━━ DATA RECORDS

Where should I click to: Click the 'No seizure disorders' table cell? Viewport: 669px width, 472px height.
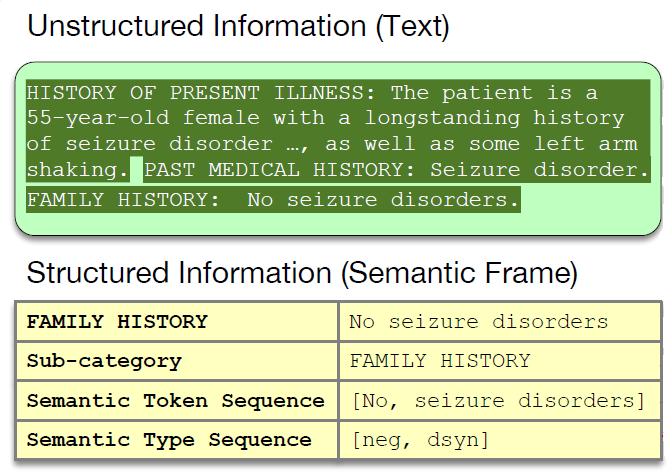pyautogui.click(x=478, y=322)
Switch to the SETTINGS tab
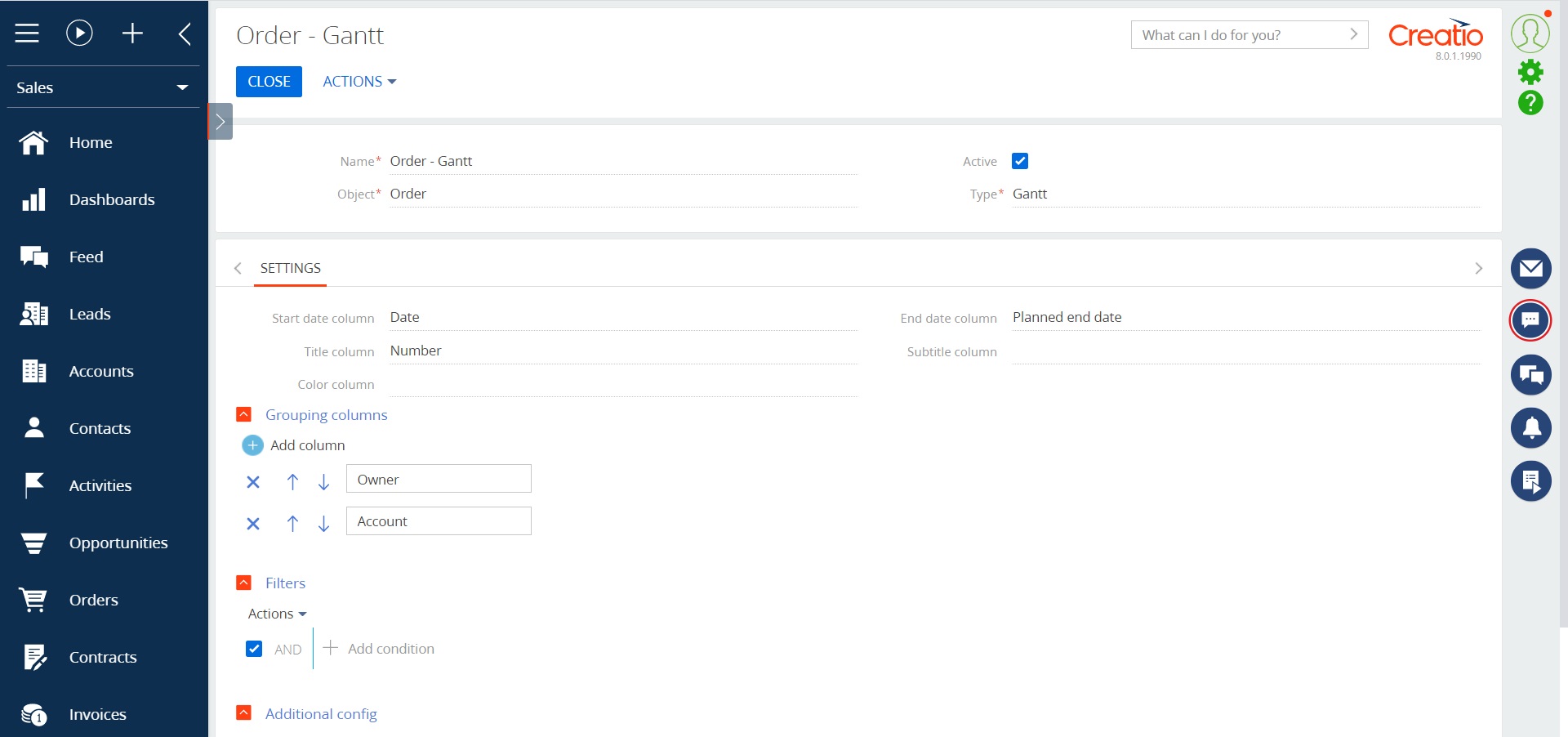This screenshot has width=1568, height=737. pyautogui.click(x=290, y=268)
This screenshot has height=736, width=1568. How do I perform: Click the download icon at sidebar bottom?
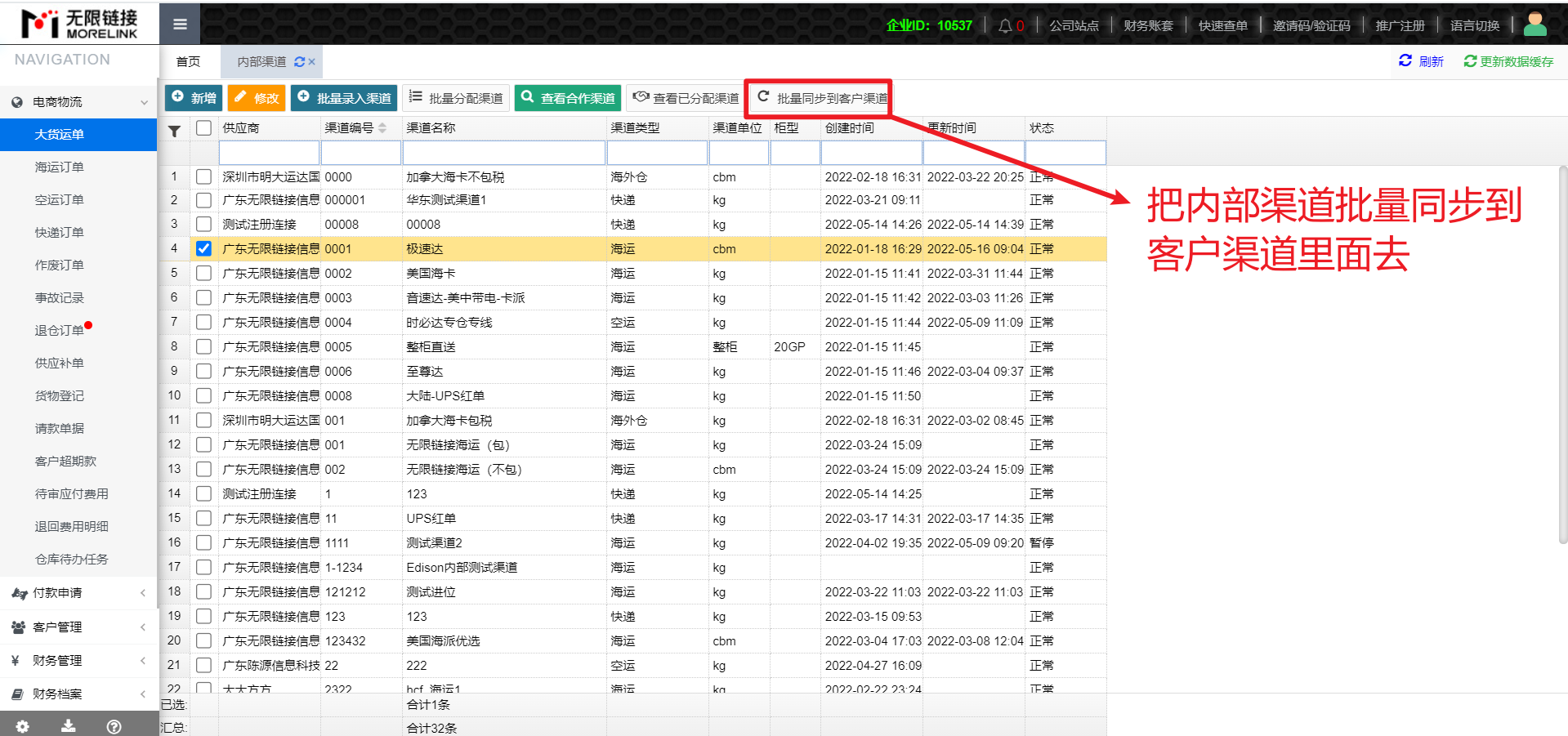(x=69, y=726)
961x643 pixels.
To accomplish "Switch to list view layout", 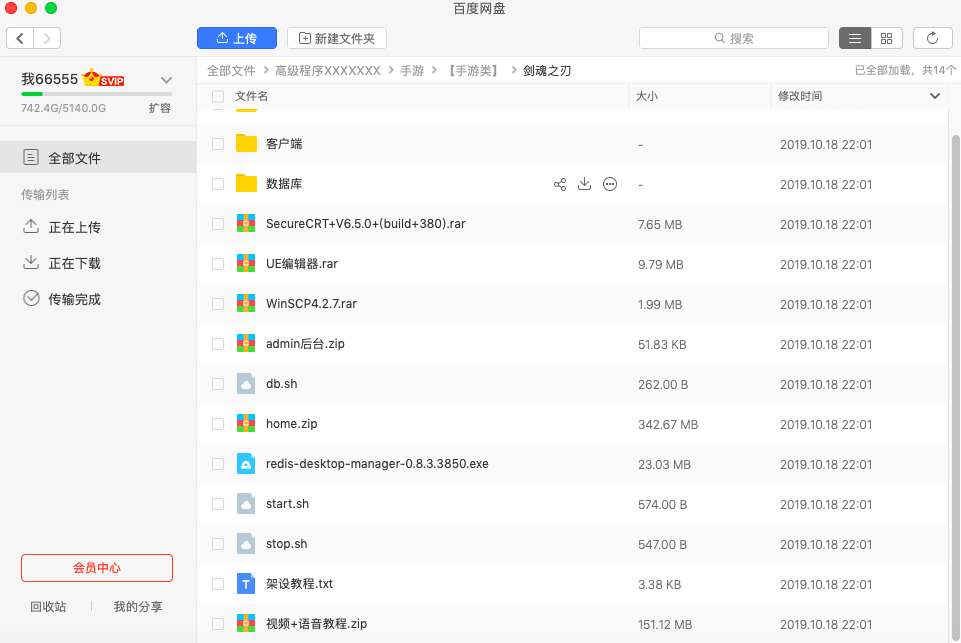I will point(854,38).
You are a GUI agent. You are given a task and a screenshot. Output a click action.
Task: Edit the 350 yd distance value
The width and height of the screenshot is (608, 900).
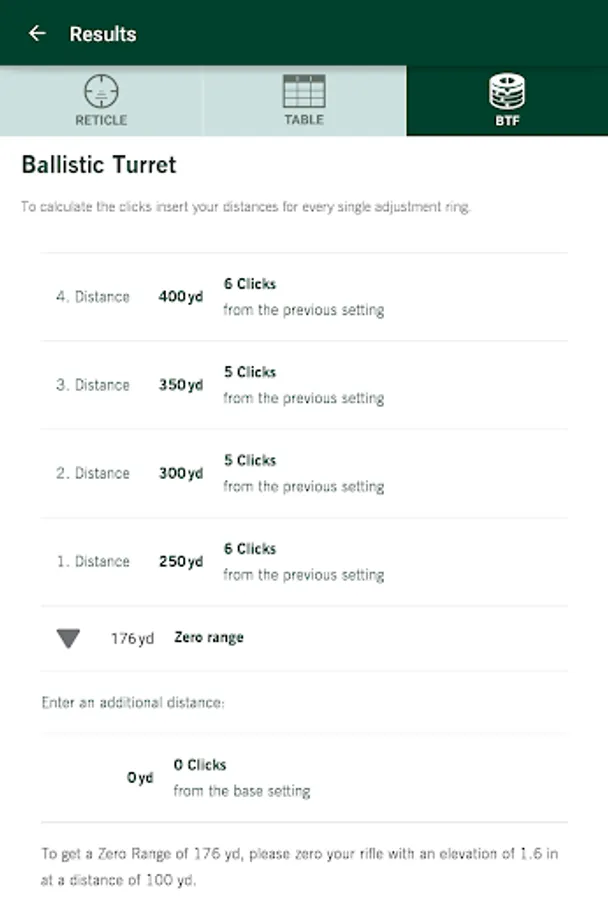180,385
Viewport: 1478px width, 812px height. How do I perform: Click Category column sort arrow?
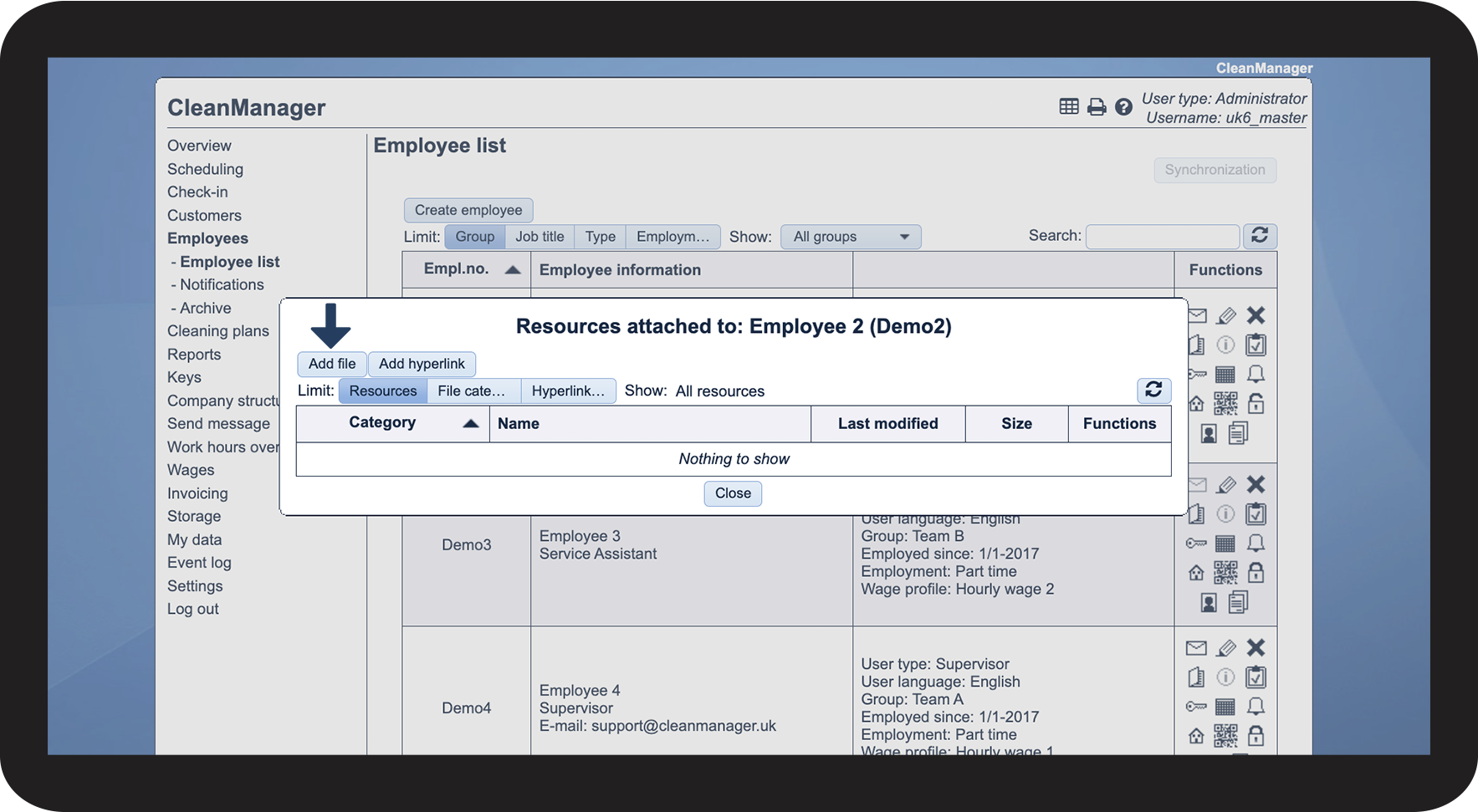point(471,423)
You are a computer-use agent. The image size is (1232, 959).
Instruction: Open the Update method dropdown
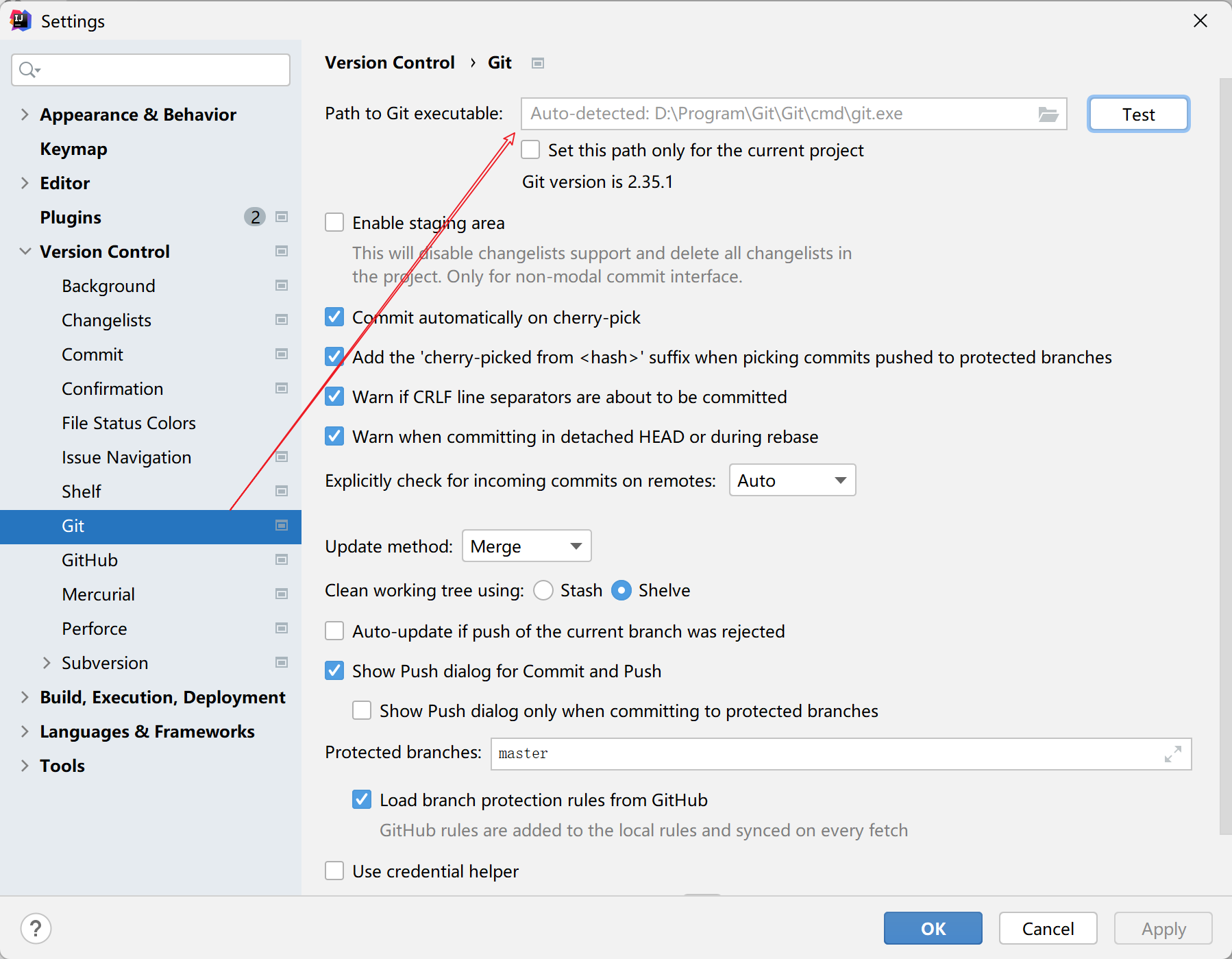[526, 546]
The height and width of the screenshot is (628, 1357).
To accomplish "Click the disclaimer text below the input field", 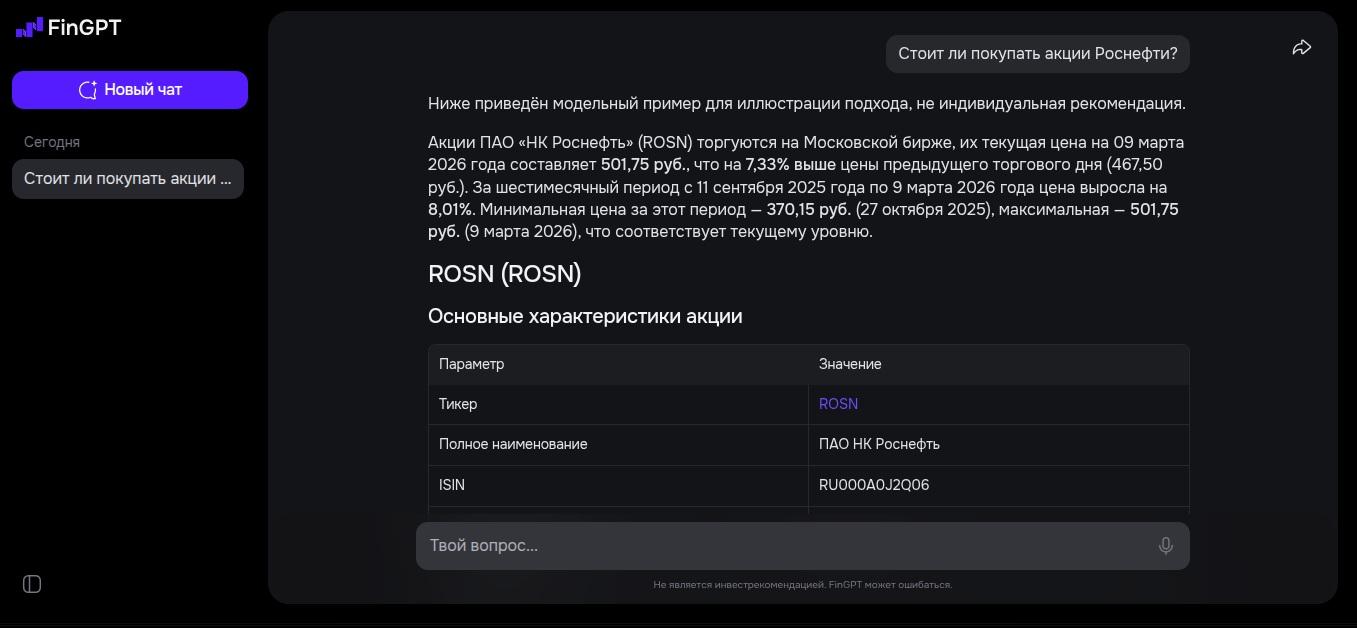I will coord(804,584).
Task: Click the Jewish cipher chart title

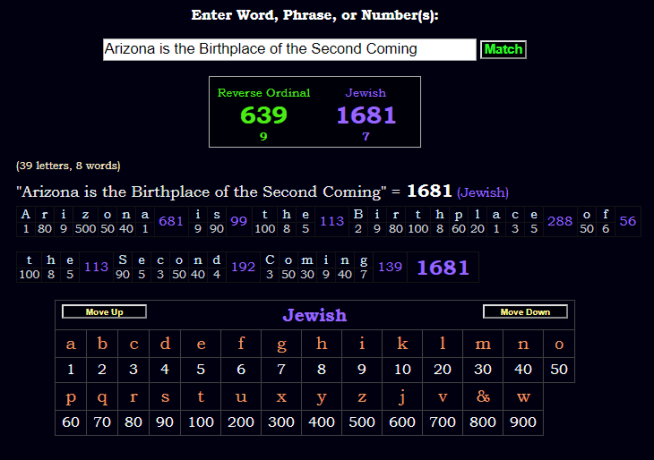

━━━━

• [PROBLEM STATEMENT] Retype the material word for word, from its first line through the line containing "(x=69, y=726)". Leave the pictures out.

• [ANSWER TO THIS EXERCISE]
Where should I click to: Click the 'No seizure disorders' table cell? Viewport: 669px width, 472px height.
pyautogui.click(x=478, y=322)
Switch to the SETTINGS tab
This screenshot has width=1568, height=737. pyautogui.click(x=290, y=268)
This screenshot has height=736, width=1568. How do I perform: Click the download icon at sidebar bottom?
(x=69, y=726)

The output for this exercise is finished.